Following the chat on Reddit there was a feeling or nervousness in many of the ‘redeemers’. People were worried their accounts would be banned, losing all their purchased games as well as the free ones. EA aren’t known for their altruism, being better known for their intrusive DRM and cannibalism of other games studios. It looked grim; there was no way EA would let people get away with downloading free games through their free Origin service.
When Origin manager Sam Houston posted on the EA forum, 15,000 arseholes clenched their arseholes. Gamers peered into the topic and saw what was written: “EA will honour all sales made with the coupon code over the weekend and hope fans enjoy their games.” Well, that was unexpected. I actually saw this topic as it was posted and it made me very happy. It’s nice to know that a big company is willing to own its mistake and not go after those who benefited from it.
The problem was people were already tense, and EA are the bad guys! Not ten minutes after the good news was posted, the people who didn’t download free games were up in arms, decrying EA for not punishing the wicked thieves. I refreshed in disbelief. Gamers were now criticising EA for letting people have free games.

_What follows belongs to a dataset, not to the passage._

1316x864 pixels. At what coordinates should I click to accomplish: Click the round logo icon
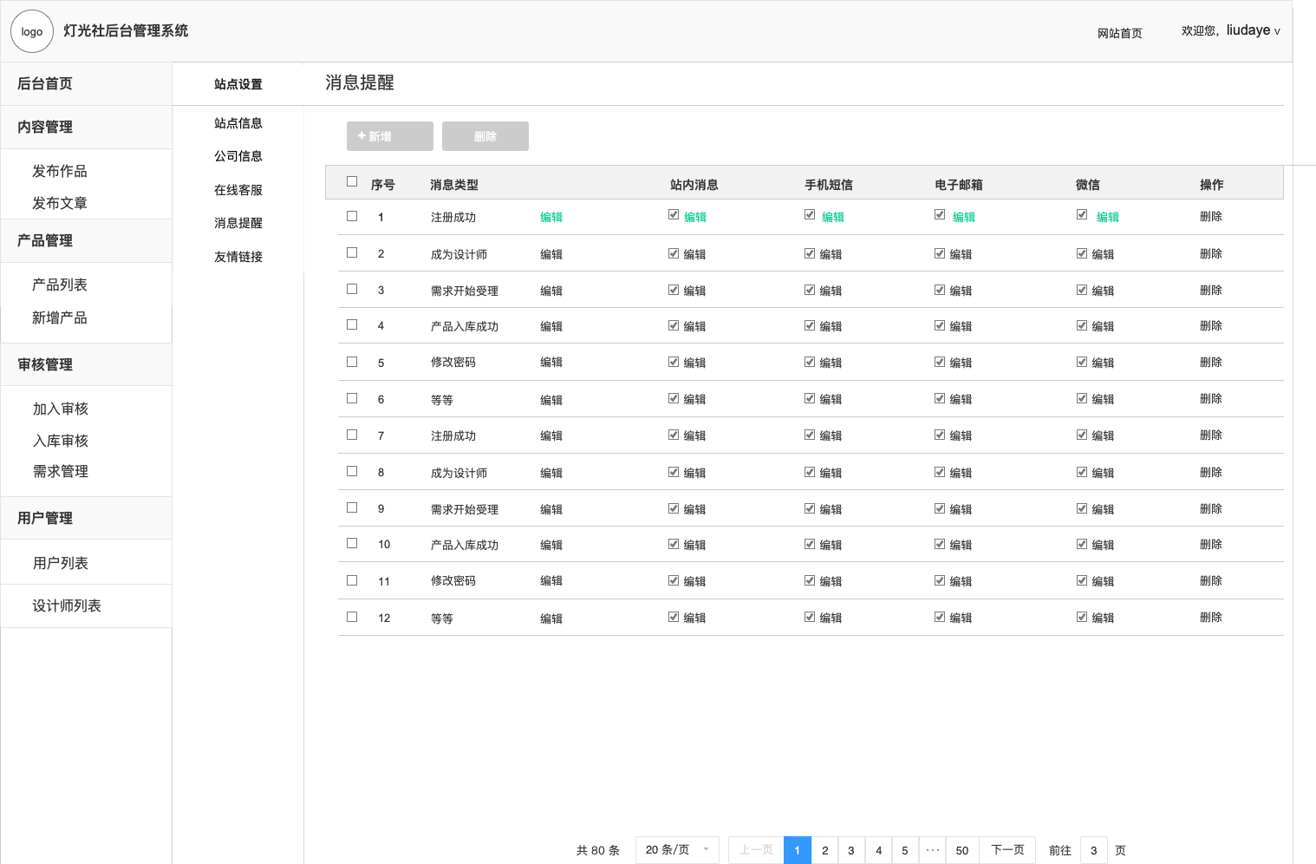32,32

I know I’m being a little dramatic here, so I’ll apply more rationale to the situation. There were many people who did not take advantage of the code as they felt this to be the moral choice. It’s here that I call partial bullshit. I believe that many people didn’t reuse the code, but in no way was it a moral decision. The fear of losing their accounts (and potentially hundreds of dollars worth of games) was, I feel, the driving factor.

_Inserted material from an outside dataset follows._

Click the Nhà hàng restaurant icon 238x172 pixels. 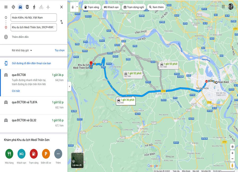tap(9, 154)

Credit has to go to EA here, they messed up and their damage limitation has been good. No-one has been punished other than EA and after the exploit was sorted EA allowed the legitimate customers to claim their $20 as well. And anyway, it was only redeemable for old games!
In other news, it looks like the Kickstarter bubble is starting to pop with Mob Rules announcing that they’ve ran out of Kickstarter money and no longer have a programming team to work on Haunts: The Manse Macabre. Project leader Rick Dakan posted a grim update on the current status of Haunts, describing how both programmers have left the team and the initial development has taken three times longer than estimated. The team now consists of Dakan and game artist, Austin.
It seems as though everything that could have gone wrong for Mob Rules has gone wrong. They haven’t been financially extravagant and there’s certainly an appreciation for the funding they’ve received (Dakan still plans to complete the game). The core issue with Kickstarter is that it can’t account for all the variables, for example, what if team members quit? An advantage of having a publisher is that you can squeeze money out of them if you have a good reason. On Kickstarter it’s enough that people give you money based on a promise, never mind asking for more funding. Dakan is now in talks with another game company to help finish up the production which kinda takes the purpose of Kickstarter away. Who’s really funding this game now? I guess that as long as the game is made and the backers get their rewards, there’s no harm done, but it can only be a matter of time until a promise goes unfulfilled.